--- DATA EXTRACTS ---
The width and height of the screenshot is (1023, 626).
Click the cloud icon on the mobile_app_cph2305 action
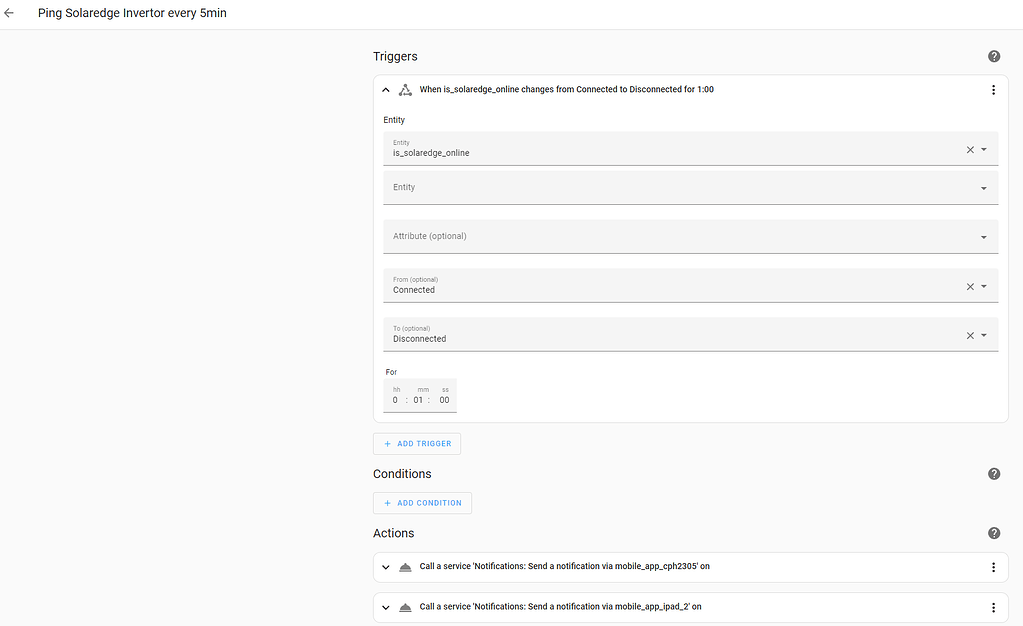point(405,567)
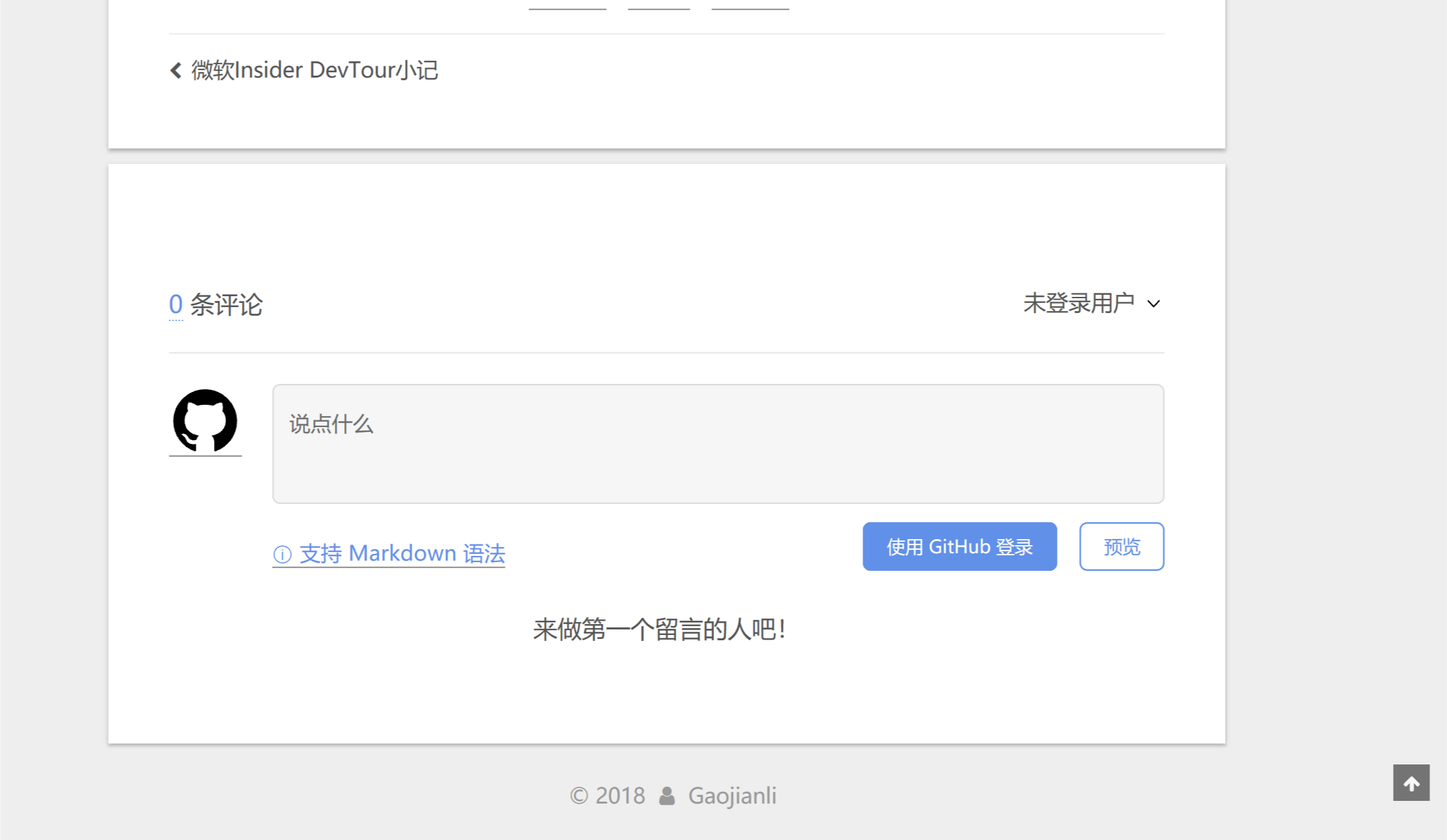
* * *
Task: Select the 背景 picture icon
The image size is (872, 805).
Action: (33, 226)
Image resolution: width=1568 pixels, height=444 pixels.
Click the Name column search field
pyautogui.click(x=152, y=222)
==
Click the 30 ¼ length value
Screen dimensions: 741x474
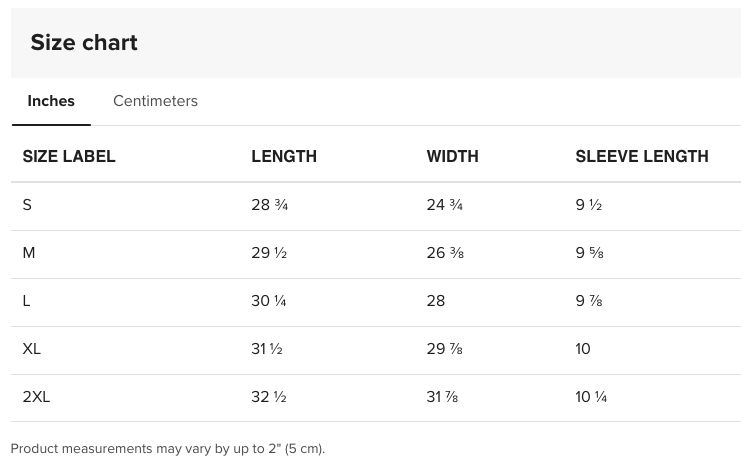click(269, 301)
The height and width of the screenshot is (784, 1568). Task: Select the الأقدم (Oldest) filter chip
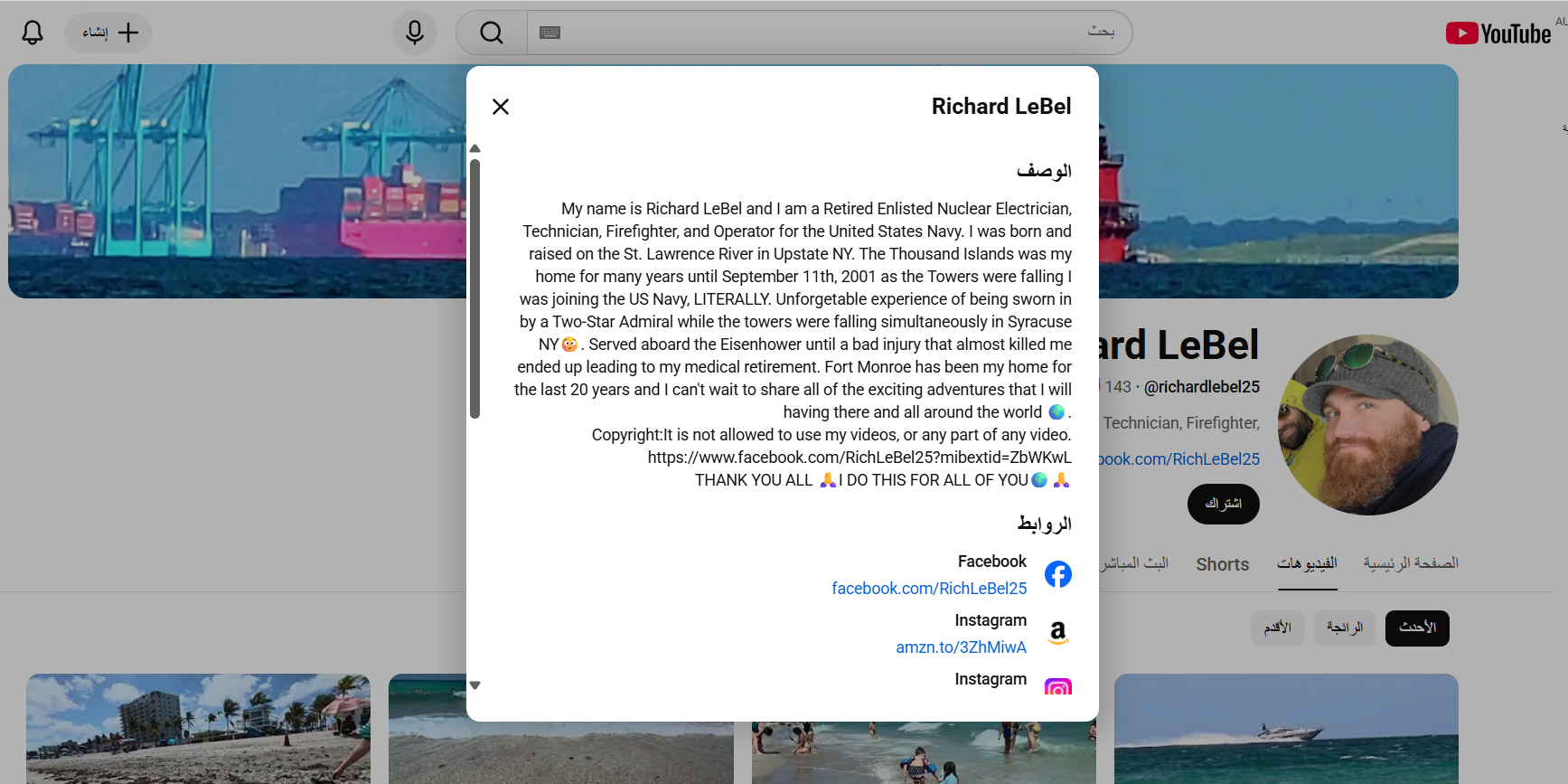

--- YOUR INSTRUCTIONS ---
For the listing above, state the number of lines that contain the word "Select" and nothing more.

--- TASK ANSWER ---
2